Rule 609(a)(1) “presumes that all felonies are at least somewhat probative of a witness's propensity to testify truthfully,” although “all Rule 609(a)(1) felonies are not equally probative of credibility[.]” United States v. Estrada, 430 F.3d 606, 617 (2d Cir. 2005). In Estrada, the Second Circuit discussed that while certain crimes, such as “crimes that involve evasions of responsibility or abuse of trust,” rank “high on the scale of probative worth on credibility,” for crimes “ranking low on that scale, including crimes of violence,” which can include “particularly depraved and offensive acts, such as wanton violence or sexual immorality, the jury is likely to draw the prejudicial inference that the witness is a bad person while at the same time the jury may derive little probative value from the conviction since these crimes say little about credibility[.]” Id. at 618 (quoting 28 Wright & Gold § 6134 at 232-33).
In addition, Rule 609(b) places a limitation on the use of evidence of a conviction to impeach a witness when “more than 10 years have passed since the witness's conviction or release from confinement for it, whichever is later.” Fed.R.Evid. 609(b). As a result, Rule 609(b)'s limitation is inapplicable where the witness is still incarcerated for the conviction. See Blake v. Coughlin, 205 F.3d 1321 (2d Cir. 2000) (finding that “evidence of [plaintiff's] crime was not excludable under Rule 609(b) because [he] is still incarcerated”).
Mr. Baltas has filed a motion in limine to exclude evidence of his prior convictions. See MIL re convictions, ECF No. 327.
Defendants argue that they “seek to impeach plaintiff's credibility by disclosing only the statutory names of some of plaintiff's many crimes and the other ‘essential facts.'” Opp'n to MIL at 4 (citing Estrada, 430 F.3d at 615, 616).
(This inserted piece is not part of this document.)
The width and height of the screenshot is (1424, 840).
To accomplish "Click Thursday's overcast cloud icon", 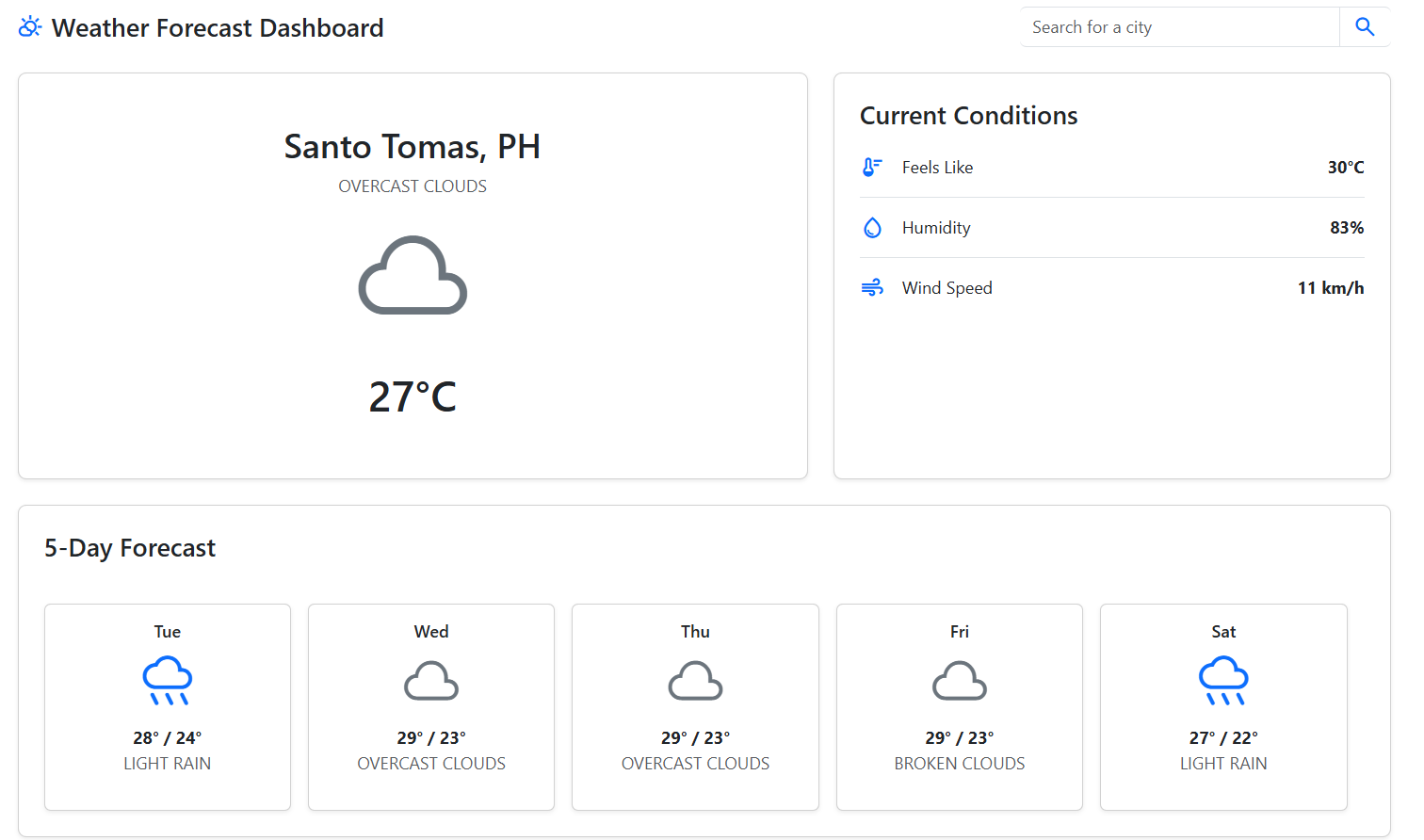I will pos(695,681).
Defendants further state that “[s]pecifically, [they] would use the statutory name of a few of plaintiff's many crimes, the date of disposition, and the sentenced imposed including its end date.” Id. at 6. Defendants claim that this evidence will “demonstrate that plaintiff is has no incentive to testify truthfully or follow the rule of law.” Id. at 9.
In reply, Mr. Baltas states that his prior convictions are more than ten years old, and therefore must be excluded under Federal Rules of Evidence 403, 404, and 609. MIL Reply at 6. Mr. Baltas further argues that his prior convictions are inadmissible for impeachment purposes, because such convictions are irrelevant “to his claims [that] defendants violated his constitutional rights.” Id. at 6 (quoting Jolly v. Troisi, No. 92 CIV. 5332 (DAB), 2000 WL 620304, at *2 (S.D.N.Y. May 11, 2000)).
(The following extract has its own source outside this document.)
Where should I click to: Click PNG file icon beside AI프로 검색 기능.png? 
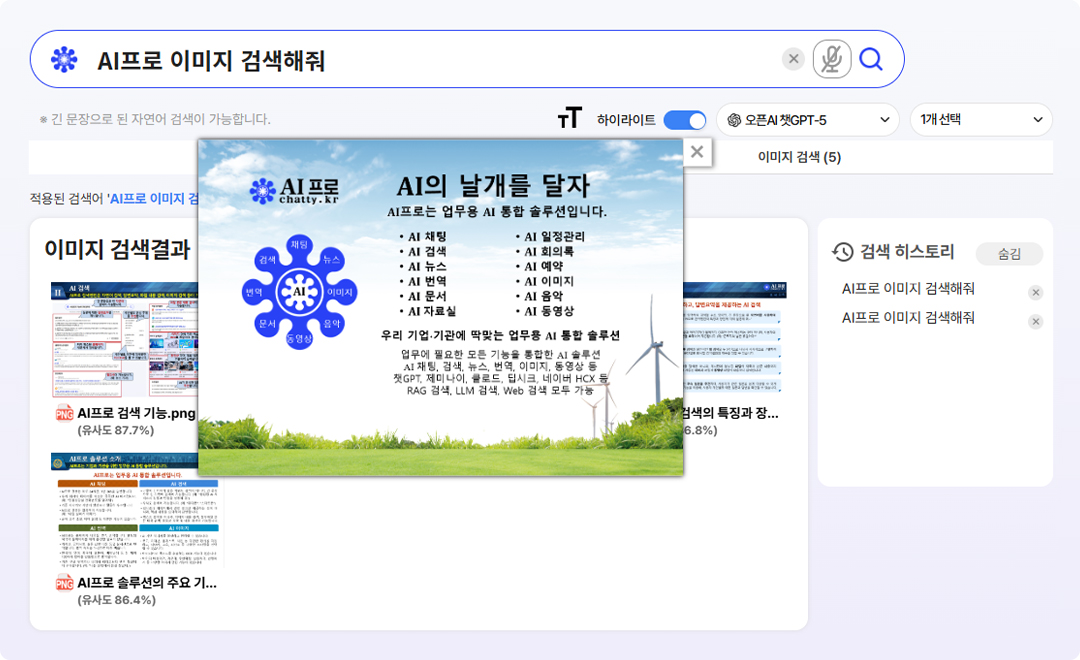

Because Mr. Baltas is currently incarcerated because of his convictions, the limitation in Rule 609(b) is inapplicable, as the ten year period would run from the date of his release, not the date of his conviction. See Fed.R.Evid. 609(b) (“This subdivision (b) applies if more than 10 years have passed since the witness's conviction or release from confinement for it, whichever is later.”). As a result, the Court will consider the admissibility of Mr. Baltas's convictions under Rule 609(a).
Under Rule 609(a), the Court must admit the statutory name of Mr. Baltas's conviction, its date, and the sentence imposed unless the Court “determines that the probative value of that evidence ‘is substantially outweighed by the danger of unfair prejudice, confusion of the issues, or misleading the jury, or by considerations of undue delay, waste of time, or needless presentation of cumulative evidence.'” Estrada, 430 F.3d at 620-21 (quoting Fed.R.Evid. 403). “This determination is left to the sound discretion of the district court.” Id. at 621.
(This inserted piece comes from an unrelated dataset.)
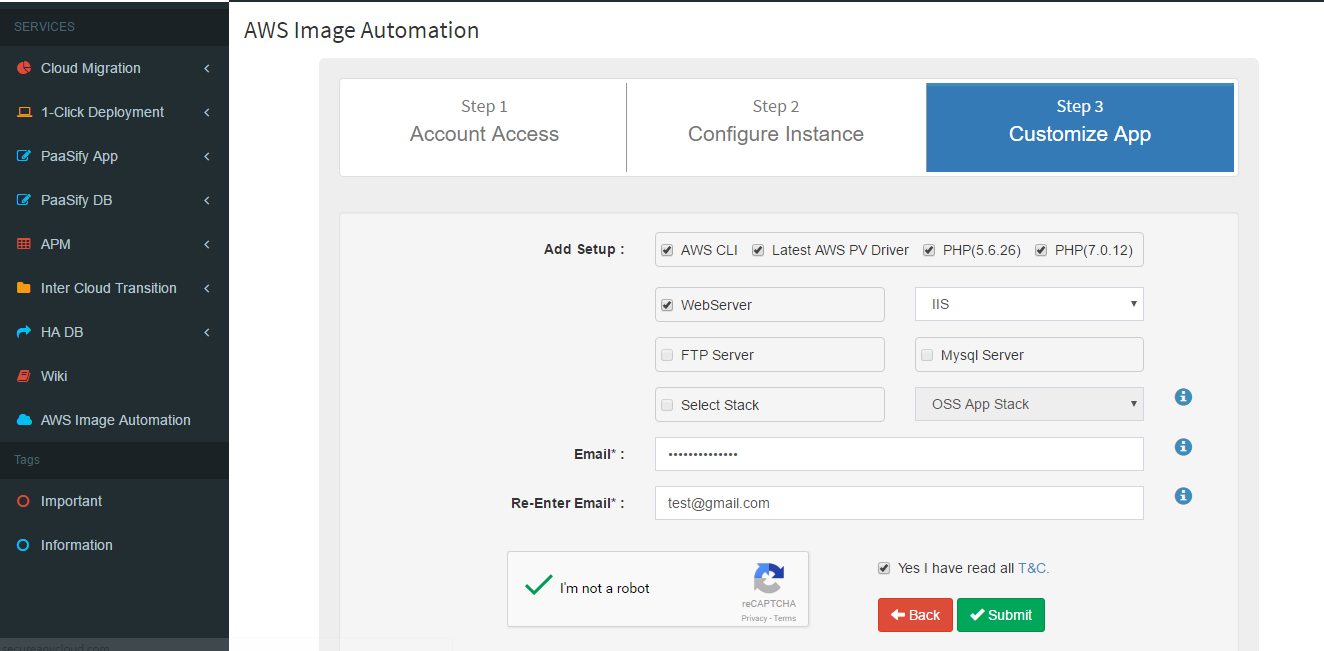Viewport: 1324px width, 651px height.
Task: Click the Re-Enter Email input field
Action: (899, 503)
As the plaintiff in this case, the credibility of Mr. Baltas's testimony is of great importance, and the parties do not dispute that the conduct at issue here is unrelated to Mr. Baltas's prior convictions, which weighs against potential prejudice. The underlying nature of Mr. Baltas's convictions for murder and assault, however, are highly prejudicial and have minimal probative value to his character for truthfulness. See Estrada, 430 F.3d at 618 (adopting the reasoning of the “‘rule of thumb' . . . that ‘convictions which rest on dishonest conduct relate to credibility whereas those of violent or assaultive crimes generally do not.'” (citing Gordon v. United States, 383 F.2d 936, 940 (D.C. Cir. 1967)); United States v. Walker, 974 F.3d 193, 207 (2d Cir. 2020) (“This rationale is consistent with our precedent establishing that violent crimes, however abhorrent, often are not crimes of dishonesty, and may not meaningfully reflect on a witness's truthfulness.”); United States v. Antoine, No. 23-CR-305-2 (NSR), 2024 WL 4557435, at *5 (S.D.N.Y. Oct. 23, 2024) (“Crimes of violence are often unduly prejudicial.... Here, there is no apparent probative value in allowing the Defendant to cross-examine Cooperating Witness-1 on account of [a felony conviction], as it has marginal relevance to the current case and does not bear on Cooperating Witness-1's veracity.”). Thus, the underlying facts and statutory name of Mr. Baltas's convictions have minimal impeachment value, and a high likelihood of undue prejudice, which weighs against their admission.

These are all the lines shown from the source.